La guerra había reducido a la población
a casi un tercio. Aun así, las pocas ciudades que quedaban no podían albergar ni
mantener a los supervivientes. Algunos se aventuraron a las “zonas prohibidas”,
exponiéndose irremediablemente a la fatal contaminación y radiación.
La
única solución factible era el éxodo planetario. Desgraciadamente, el planeta
más próximo no era apto para la vida y terraformarlo duraría demasiado. Se
rechazó esa idea, en primera instancia. Por lo tanto, el Consejo Supremo vio
como alternativa el viaje interestelar. Aun conociendo la existencia de
sistemas planetarios extrasolares, se desconocían muchos datos de ellos.
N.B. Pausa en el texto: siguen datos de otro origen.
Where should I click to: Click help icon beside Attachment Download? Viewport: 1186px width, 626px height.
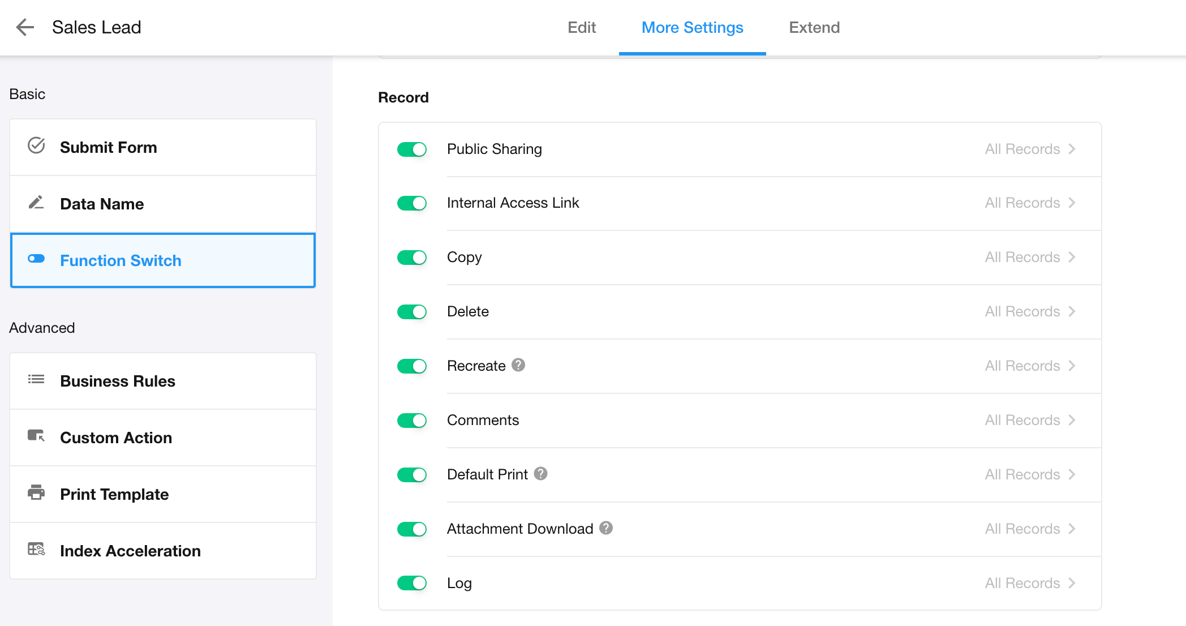(x=606, y=528)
No obstante, había un sistema a unos
cinco años luz de distancia. Tenía una estrella similar a la suya y, si los
cálculos nos les fallaban, había al menos ocho planetas de tamaño medio a
grande, y otros planetas enanos. El Alto Comisionado Científico concluyó que había
que mandar una sonda para investigar y, según los datos que les mandaran,
enviar una expedición tripulada. Después, las dos o tres generaciones
siguientes trabajarían y se sacrificarían por el futuro de su propia especie.